If McCain can’t flip a blue state (or ideally, a few), then his chances of winning, at least based on the current polls, is practically nil. He’d need to win pretty much every swing state at this point. If he loses even one of them, he loses the election. Unless it’s Nevada, in which case the election would be a tie.
That’s pretty much it – it seems that the reported shift of the McCain campaign to finding a “narrow path to victory” is, in fact, happening. It’s a strategy doomed to failure IMO (see Michigan’s polls after the campaign pulled out there), but they can run their campaign however they like…
What I find weird is the disconnect in their approach to my state. The McCain campaign sent both Sarah Palin and John McCain’s daughter (whose name I already forget - Meghan?) to my area last week at around the same time the RNC suspended all of its ad funding in Maine.
I think that this is a course of events that McCain is forced into. He’s running out of money, and rapidly. He can’t go ad-for-ad with Obama anywhere now, and needs to focus on PA and VA and hope the GOP can hold the line in MO, FL, NC, and OH.
On the grounds that whomever wins is going to look bad as they try to clean up the financial mess and the ensuing discontent will take the form of a massive backlash against the party in power?
More to the point, perhaps, is McCain’s campaign trying to make McCain lose?
Unless we go all tinfoil-ish, the answer is no.
A ‘plausible’ tinfoil-ish yes answer: the Powers That Be have decided that Obama will serve their interests much better than McCain and thus are quietly sabotaging McCain.
I can totally see two shady mafioso looking guys sliding a headshot of Sarah Palin across a conference room table to McCain, saying “This is the girl.”

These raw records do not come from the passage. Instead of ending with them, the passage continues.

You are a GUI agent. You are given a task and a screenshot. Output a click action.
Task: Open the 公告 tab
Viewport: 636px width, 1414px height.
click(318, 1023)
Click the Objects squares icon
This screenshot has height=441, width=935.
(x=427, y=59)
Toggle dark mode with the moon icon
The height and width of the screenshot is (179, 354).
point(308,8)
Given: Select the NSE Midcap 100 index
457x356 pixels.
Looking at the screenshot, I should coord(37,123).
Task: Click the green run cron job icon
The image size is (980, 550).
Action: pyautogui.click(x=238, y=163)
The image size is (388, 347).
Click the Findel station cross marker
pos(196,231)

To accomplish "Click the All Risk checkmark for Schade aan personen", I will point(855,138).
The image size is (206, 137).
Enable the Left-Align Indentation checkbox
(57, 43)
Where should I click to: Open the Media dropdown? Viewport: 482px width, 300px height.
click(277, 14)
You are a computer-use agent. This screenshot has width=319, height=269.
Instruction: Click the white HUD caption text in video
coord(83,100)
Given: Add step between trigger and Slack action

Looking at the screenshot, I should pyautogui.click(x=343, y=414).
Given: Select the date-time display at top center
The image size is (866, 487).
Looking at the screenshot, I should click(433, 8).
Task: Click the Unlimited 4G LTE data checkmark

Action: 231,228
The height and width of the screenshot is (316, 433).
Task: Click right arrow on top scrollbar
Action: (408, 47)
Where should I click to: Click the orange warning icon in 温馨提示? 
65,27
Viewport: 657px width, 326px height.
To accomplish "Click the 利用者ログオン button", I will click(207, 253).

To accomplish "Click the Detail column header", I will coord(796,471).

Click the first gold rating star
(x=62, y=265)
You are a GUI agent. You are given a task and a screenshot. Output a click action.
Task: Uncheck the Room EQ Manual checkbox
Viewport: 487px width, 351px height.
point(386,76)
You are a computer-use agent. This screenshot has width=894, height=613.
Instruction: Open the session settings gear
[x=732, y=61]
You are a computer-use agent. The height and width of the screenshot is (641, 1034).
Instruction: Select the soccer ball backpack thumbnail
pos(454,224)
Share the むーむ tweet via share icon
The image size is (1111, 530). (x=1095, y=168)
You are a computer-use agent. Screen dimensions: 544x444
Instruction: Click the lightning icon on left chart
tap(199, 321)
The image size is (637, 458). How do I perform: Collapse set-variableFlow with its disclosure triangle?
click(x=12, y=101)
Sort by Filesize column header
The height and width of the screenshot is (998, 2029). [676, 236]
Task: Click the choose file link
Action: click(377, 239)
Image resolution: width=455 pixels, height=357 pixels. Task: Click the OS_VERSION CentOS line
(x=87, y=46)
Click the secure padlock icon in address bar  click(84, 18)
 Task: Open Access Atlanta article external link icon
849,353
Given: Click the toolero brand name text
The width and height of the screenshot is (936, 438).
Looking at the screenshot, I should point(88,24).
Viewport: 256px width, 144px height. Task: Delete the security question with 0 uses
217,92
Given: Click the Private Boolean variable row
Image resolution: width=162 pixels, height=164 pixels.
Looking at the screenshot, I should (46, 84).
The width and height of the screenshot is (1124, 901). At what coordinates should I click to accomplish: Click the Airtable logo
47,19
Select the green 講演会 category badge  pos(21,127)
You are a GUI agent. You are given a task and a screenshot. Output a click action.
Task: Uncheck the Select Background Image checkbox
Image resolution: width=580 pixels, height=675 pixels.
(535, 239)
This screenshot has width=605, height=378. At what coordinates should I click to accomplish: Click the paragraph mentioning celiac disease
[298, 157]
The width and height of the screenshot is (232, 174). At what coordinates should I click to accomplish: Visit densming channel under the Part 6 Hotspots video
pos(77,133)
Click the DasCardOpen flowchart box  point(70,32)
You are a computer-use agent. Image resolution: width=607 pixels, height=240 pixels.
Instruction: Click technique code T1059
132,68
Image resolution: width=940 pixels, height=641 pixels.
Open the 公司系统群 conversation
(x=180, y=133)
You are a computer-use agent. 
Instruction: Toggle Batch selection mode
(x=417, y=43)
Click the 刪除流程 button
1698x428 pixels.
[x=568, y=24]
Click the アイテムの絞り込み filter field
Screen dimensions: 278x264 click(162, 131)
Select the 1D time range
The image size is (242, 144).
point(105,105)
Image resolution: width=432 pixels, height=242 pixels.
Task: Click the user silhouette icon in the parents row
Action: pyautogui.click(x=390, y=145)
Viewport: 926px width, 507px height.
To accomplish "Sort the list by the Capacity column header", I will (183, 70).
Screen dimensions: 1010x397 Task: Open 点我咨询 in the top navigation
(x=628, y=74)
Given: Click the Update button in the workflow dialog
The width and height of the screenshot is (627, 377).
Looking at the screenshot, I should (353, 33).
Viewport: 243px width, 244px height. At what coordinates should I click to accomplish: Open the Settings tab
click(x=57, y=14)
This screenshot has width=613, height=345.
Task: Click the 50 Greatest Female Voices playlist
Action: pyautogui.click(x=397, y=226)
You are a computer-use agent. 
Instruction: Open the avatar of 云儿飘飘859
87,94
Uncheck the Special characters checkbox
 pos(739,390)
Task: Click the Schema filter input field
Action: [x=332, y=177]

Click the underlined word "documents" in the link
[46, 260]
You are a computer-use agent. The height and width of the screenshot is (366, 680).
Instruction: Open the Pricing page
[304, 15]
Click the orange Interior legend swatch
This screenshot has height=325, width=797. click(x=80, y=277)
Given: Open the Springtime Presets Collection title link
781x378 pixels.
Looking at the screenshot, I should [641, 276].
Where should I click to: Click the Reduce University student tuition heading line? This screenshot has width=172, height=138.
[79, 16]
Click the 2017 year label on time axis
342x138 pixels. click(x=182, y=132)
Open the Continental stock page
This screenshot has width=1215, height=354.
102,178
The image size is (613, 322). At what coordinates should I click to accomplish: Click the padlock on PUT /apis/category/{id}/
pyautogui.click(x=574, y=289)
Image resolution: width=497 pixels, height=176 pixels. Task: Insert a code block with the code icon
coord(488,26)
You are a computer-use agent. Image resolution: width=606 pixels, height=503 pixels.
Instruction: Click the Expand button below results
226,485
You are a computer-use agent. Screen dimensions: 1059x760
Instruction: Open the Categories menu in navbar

The financial and more moderate conservatives were effectively disenfranchised this year as far as the GOP goes, so they are either sitting out the election or (as Gen. Powell did) jumping the aisle and supporting Obama openly. That’s a pretty hefty silent minority of the GOP right there (and what’s more, the minority that comes up with a lot of funding and support in the Northeast and West - thus why Obama is moving ahead in places like Colorado and New Hampshire.) No tinfoil - the GOP chose specifically to move to embrace the neocon/social conservative right. They “shored up the base”, but lost any appeal beyond that.
The media are overtly pro-Obama at this point and there’s no tin-foil involved here either - McCain pissed them off. He used to cultivate the media assidiously, as a “straight talker” who gave lots of press access and came across as an affable, funny moderate Republican. Then after the nomination he transformed, almost literally overnight, into a stiff, hard-right Republican who gave the media no access whatsoever and used them as whipping boys in speeches. Given all that it’s a wonder there isn’t MORE anti-McCain stories published regularly - he basically took a dump all over the press corps, and then wondered why they weren’t in his corner any more.
They won’t call the election until the polls on the West Coast close, no matter what. I’m pretty sure that’s official policy for all the networks, because otherwise it could directly affect statewide races there even if the national race is a done deal.
If that’s the case, it’s a post-2000 policy. Most elections before then they had no problem calling the presidential vote early. There was plenty of talk every time about whether that was cool, for the reasons you cite.
Yeah, 2000 reshaped election coverage thanks to the Mongolian clusterfsck that was the 2000 election. In 2004 Drudge was leaking exit polls hours before CNN was running them.